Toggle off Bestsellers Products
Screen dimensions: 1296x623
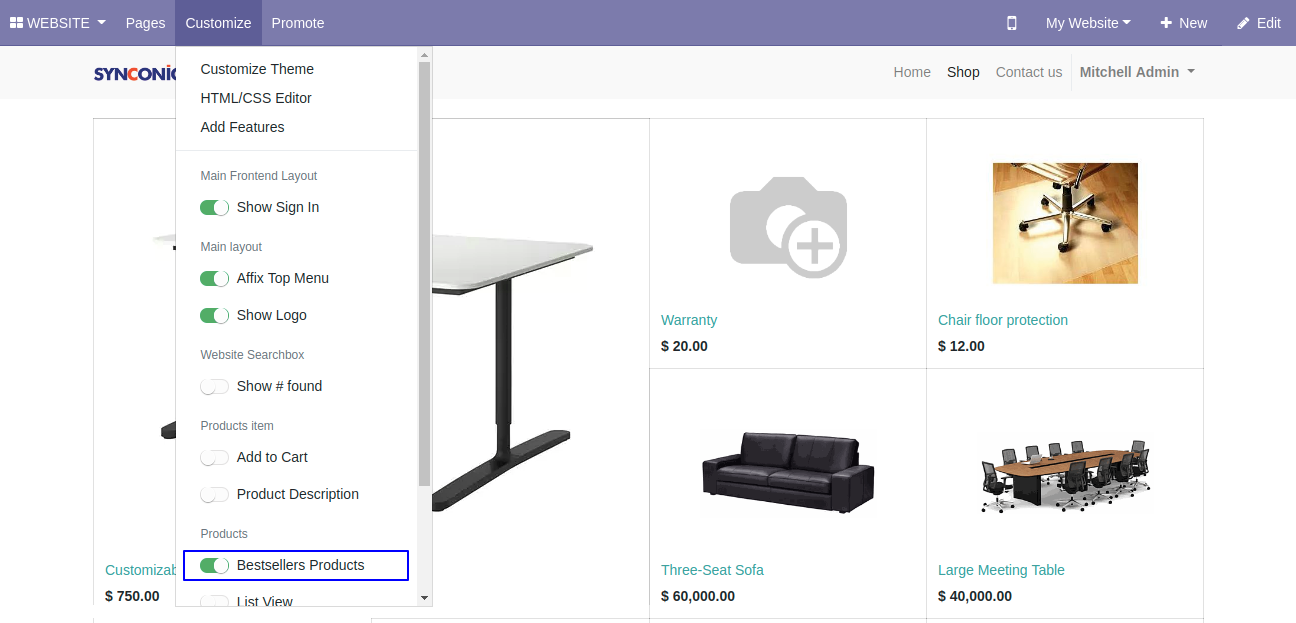coord(215,566)
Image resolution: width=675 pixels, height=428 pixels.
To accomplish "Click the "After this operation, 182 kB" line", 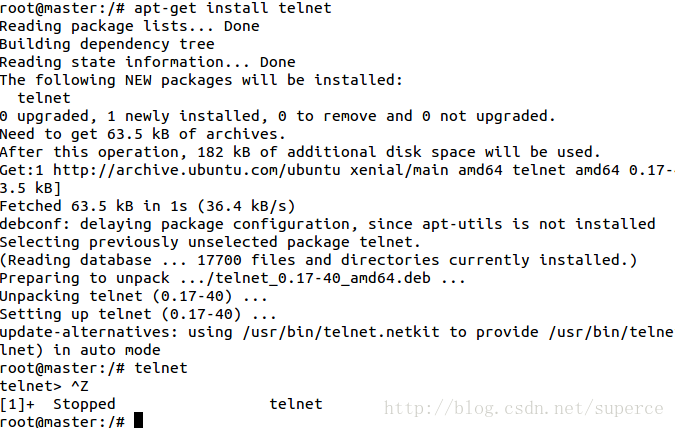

______

#### Exercise requirements:
Write out all the data exactly, minus pictures.

#### Answer box:
Toggle off Bestsellers Products
Screen dimensions: 1296x623
coord(215,566)
Image resolution: width=675 pixels, height=428 pixels.
To accomplish "Click the "After this operation, 182 kB" line", 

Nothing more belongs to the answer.